Prophylactic Efficacy of Equine Immunoglobulin F(ab’)2 Fragments Against Feline Parvovirus.
Abstract: Feline parvovirus (FPV), a type of parvovirus prevalent worldwide, can cause foetal death and acute enteritis in adult cats with severe leukopenia, and yet there are no effective drugs to prevent or treat FPV. Here, the immune effects of two FPV vaccines on horses were compared. IgG was extracted from FPV-immunized horse sera.
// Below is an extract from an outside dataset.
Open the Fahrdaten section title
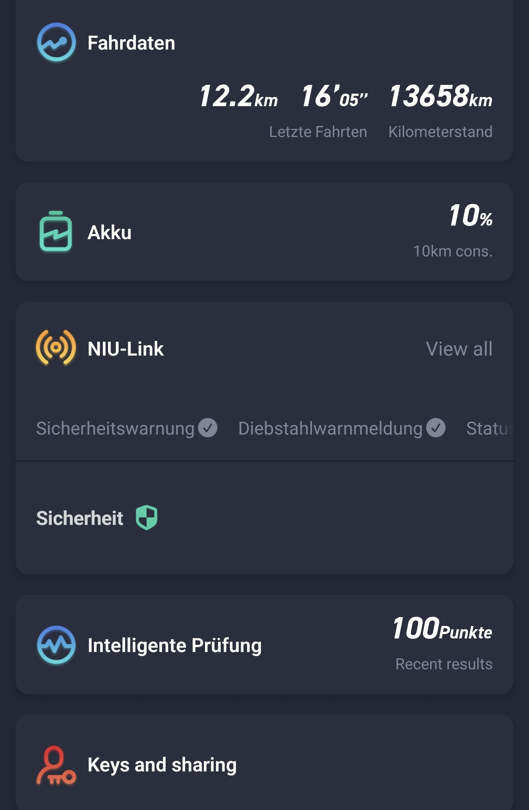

Equine F(ab') fragments were obtained from pepsin-digested IgG and then purified by protein-G column chromatography. The results showed that the inactivated FPV oil vaccine was more effective than the inactivated FPV propolis vaccine in helping healthy horses to produce hyper-immune serum. Four methods were tested, among which the optimized octanoic acid-ammonium sulphate precipitation method was proved to be the best process for extracting IgG. The optimal condition for preparing F(ab') by pepsin digestion was 30 °C for 3.5 h, and the content, purity and recovery of F(ab') were 8.64 mg/mL, 90.36% and 93.24%, respectively. Our equine immunoglobulin F(ab') fragments effectively neutralized activity in vitro against FPV, alleviated the clinical symptoms of FPV-infected cats, reduced the viral loads in the intestine and had prophylactic effects in FPV-infected cats. These results indicate that the F(ab') fragment prepared from inactivated FPV-immunized horses may be used as a prophylactic agent for diseases caused by FPV.
© 2021. The Author(s), under exclusive licence to Springer Science+Business Media, LLC, part of Springer Nature.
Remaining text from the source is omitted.